Especially at the start of these new ventures, leaders are faced with difficult decisions about how they will launch the company or initiative:
- Do I brand my product or services from the start? Or revisit branding after I gain some initial traction?
- How much money should I invest in my brand up-front?
- Will it be worth the time if it means postponing my launch?
Since we've helped many clients navigate the decision-making process for new branding initiatives, we want to share these experiences with you. To make sure the advice is actionable, we'll be discussing examples from our client, American Disposal Services (ADS), now Milestone Environmental Services. Their journey mirrors many of the challenges entrepreneurs and business owners face as they embark on a new business venture or significant strategy shift.

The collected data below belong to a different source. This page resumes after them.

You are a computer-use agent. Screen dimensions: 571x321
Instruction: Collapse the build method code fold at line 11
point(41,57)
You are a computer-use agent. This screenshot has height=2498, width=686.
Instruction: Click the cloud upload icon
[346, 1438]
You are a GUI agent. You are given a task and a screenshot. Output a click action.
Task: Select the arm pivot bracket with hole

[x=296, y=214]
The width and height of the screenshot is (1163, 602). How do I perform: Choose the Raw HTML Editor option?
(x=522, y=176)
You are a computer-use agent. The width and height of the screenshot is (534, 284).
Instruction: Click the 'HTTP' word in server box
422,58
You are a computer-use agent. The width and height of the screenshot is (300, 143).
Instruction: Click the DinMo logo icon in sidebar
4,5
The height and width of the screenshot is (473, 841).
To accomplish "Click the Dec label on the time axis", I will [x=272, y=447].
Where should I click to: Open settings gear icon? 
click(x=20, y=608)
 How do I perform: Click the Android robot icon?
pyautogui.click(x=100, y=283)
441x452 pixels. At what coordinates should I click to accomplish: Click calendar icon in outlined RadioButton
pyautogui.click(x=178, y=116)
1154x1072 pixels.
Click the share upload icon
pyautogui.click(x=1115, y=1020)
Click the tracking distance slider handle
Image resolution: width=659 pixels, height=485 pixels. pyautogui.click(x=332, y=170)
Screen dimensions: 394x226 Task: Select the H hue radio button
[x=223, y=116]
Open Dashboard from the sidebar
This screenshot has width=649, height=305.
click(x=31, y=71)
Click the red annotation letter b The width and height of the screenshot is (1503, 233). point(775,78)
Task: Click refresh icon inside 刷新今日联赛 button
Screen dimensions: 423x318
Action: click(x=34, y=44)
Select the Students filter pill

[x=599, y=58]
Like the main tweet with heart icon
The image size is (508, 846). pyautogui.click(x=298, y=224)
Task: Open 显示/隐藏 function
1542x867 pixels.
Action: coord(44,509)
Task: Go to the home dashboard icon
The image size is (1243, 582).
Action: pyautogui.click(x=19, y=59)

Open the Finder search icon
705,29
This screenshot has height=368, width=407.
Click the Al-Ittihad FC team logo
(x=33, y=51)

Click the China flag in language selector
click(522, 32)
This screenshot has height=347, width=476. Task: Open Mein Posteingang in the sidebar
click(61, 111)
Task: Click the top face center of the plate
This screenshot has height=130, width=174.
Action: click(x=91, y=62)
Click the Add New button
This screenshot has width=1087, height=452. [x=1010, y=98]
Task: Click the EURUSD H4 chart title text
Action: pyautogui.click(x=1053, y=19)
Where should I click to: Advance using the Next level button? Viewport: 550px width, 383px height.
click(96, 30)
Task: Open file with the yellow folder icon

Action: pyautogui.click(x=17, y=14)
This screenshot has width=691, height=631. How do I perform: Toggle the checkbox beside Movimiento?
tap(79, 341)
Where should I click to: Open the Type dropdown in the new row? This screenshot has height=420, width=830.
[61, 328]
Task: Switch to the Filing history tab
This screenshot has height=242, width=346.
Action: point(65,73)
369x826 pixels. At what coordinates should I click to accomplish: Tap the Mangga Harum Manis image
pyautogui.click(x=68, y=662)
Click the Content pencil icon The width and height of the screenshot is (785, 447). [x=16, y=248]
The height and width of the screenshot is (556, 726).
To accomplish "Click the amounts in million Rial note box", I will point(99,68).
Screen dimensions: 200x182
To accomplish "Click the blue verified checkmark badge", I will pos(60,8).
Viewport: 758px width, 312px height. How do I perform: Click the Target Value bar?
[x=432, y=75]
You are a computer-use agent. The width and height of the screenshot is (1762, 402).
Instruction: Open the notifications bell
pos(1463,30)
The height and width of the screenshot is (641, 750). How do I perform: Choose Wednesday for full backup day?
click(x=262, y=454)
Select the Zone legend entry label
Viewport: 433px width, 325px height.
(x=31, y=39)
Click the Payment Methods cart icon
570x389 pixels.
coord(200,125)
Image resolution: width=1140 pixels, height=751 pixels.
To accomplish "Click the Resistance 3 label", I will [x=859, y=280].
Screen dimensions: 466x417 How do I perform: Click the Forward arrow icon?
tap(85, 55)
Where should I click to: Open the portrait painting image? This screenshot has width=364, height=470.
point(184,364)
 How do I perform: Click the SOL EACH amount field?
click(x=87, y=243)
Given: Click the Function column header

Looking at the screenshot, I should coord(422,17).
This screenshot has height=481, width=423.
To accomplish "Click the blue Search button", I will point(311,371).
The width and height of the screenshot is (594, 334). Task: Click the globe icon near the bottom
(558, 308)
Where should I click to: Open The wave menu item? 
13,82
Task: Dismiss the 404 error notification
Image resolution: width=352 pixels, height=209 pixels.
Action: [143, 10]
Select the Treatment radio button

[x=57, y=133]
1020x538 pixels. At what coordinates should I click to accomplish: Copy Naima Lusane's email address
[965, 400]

We're excited to share advice and insights from both our CEO, Bo Bothe, and the President of Milestone Environmental Services, Gabriel Rio. Gabriel discusses how his company made the decision to rebrand after its acquisition, with the goal of a strategic brand relaunch and expansion into new markets. Gain strategies to lead your company through a brand launch or rebrand at a critical business turning point, including how to determine the right timing and appropriate investment.
The Turning Point: Identify the Initiating Force
Amberjack Capital had acquired ADS and placed Gabriel Rio as President and CEO. Gabriel aims to transform the regional, formerly family-owned business into a large-scale company with greater national presence. But the company’s existing brand identity felt limiting; it was too kitschy to reach the scale he envisioned for ADS' future. Rio discusses his experience partnering with BrandExtract as he prepared to re-launch and rename the ADS brand for a new era of company growth.
The Decision to Rebrand
Gabriel Rio: I have not always been a believer in the power of branding. At a previous company, I was convinced that the brand would not make a difference in the oilfield waste management space – however, other company leaders felt our regional brand and its logo were failing to attract talent or gain traction with our customers to earn national work.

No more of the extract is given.